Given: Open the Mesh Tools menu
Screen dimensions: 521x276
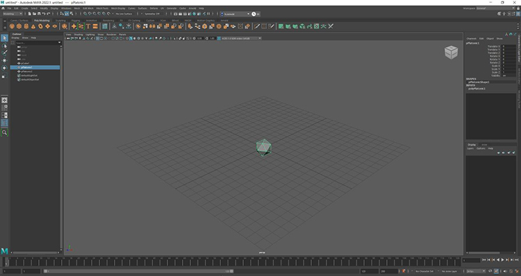Looking at the screenshot, I should [x=102, y=8].
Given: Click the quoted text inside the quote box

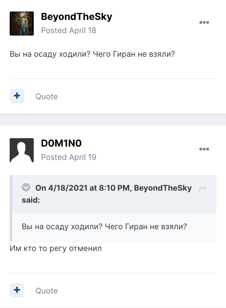Looking at the screenshot, I should click(104, 227).
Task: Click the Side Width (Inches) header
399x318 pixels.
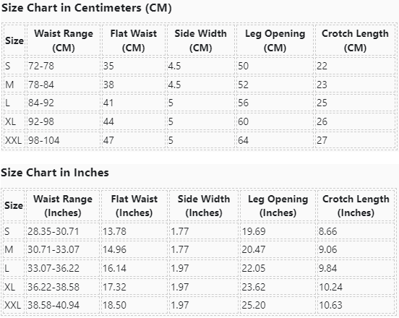Action: click(204, 205)
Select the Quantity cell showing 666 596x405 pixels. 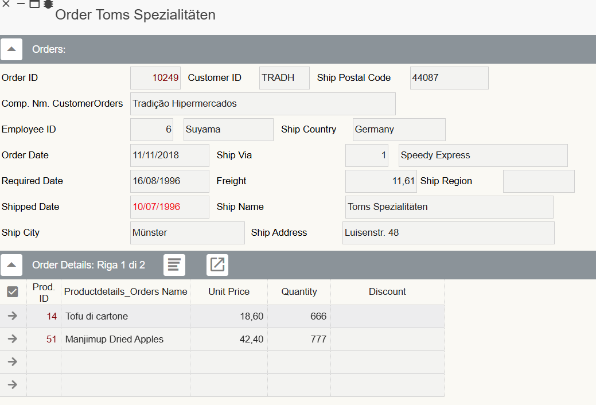299,316
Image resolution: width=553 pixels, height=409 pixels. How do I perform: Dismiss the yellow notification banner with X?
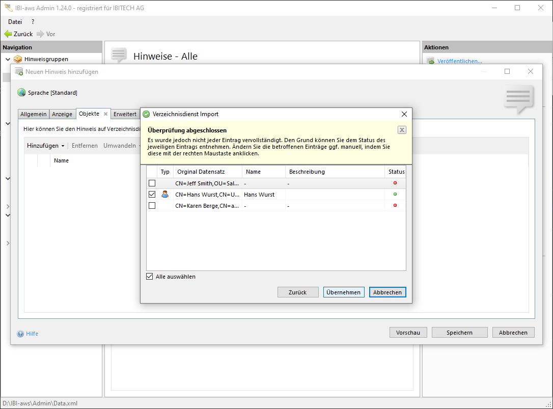[402, 130]
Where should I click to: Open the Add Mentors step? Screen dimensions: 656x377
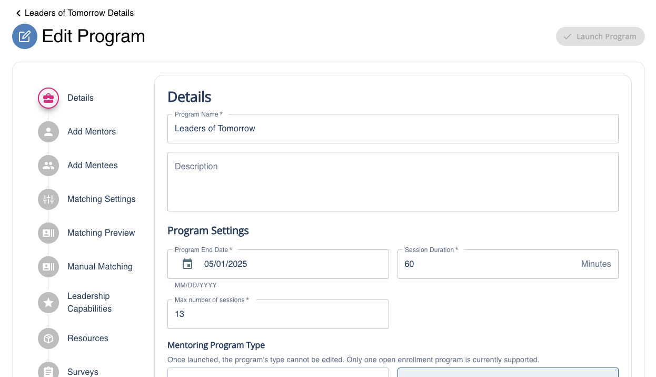92,132
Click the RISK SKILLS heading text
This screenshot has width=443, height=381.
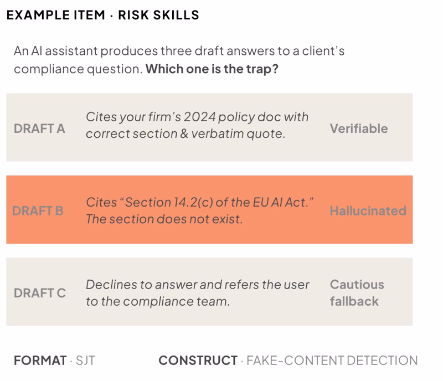click(x=158, y=15)
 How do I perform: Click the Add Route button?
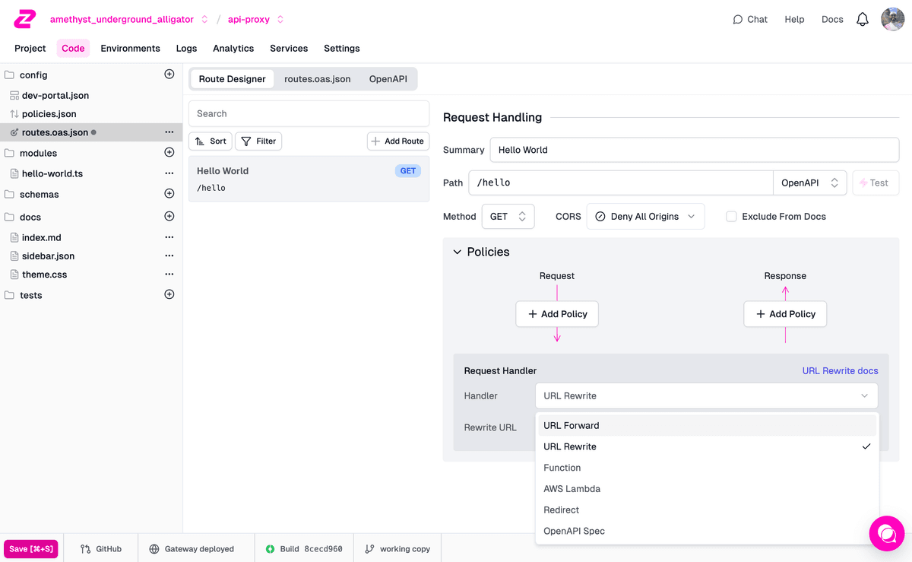click(397, 141)
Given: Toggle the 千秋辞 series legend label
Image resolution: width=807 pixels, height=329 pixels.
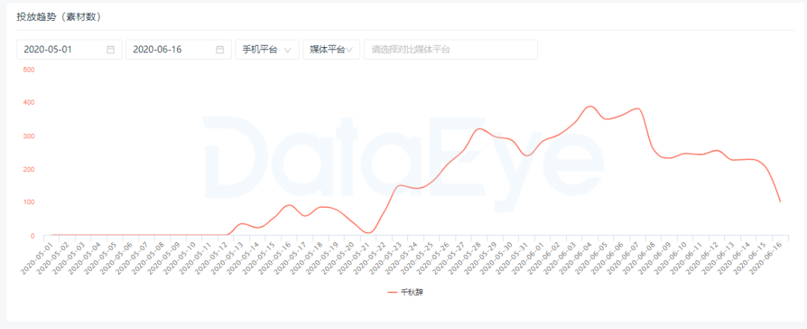Looking at the screenshot, I should [412, 292].
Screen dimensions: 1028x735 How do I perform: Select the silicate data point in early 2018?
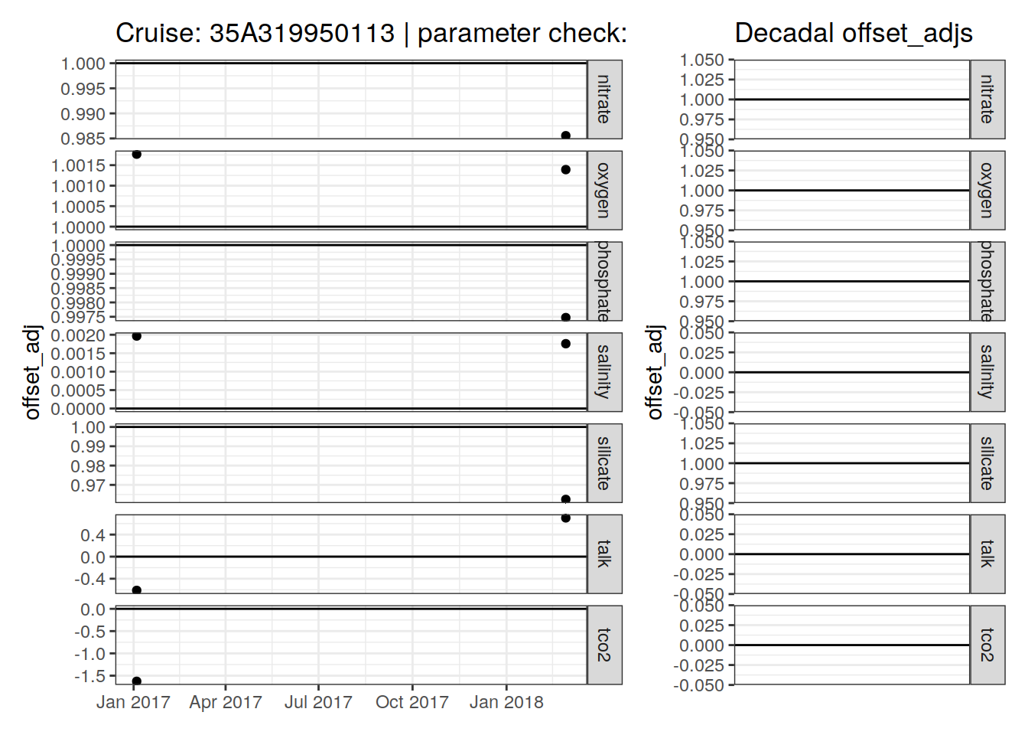[565, 500]
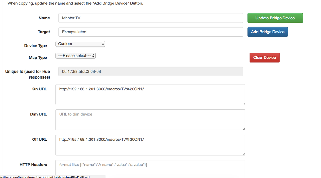Grab the On URL textarea resize handle

tap(244, 104)
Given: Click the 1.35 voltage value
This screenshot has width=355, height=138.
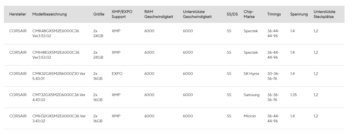Looking at the screenshot, I should click(x=294, y=95).
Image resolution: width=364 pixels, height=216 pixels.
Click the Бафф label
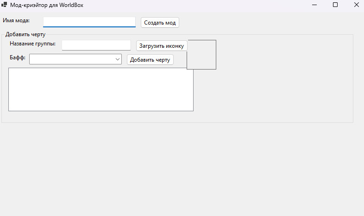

━━━━━━━━

In the records above, tally the lines where the word "label" appears, and give the number and nothing else.

2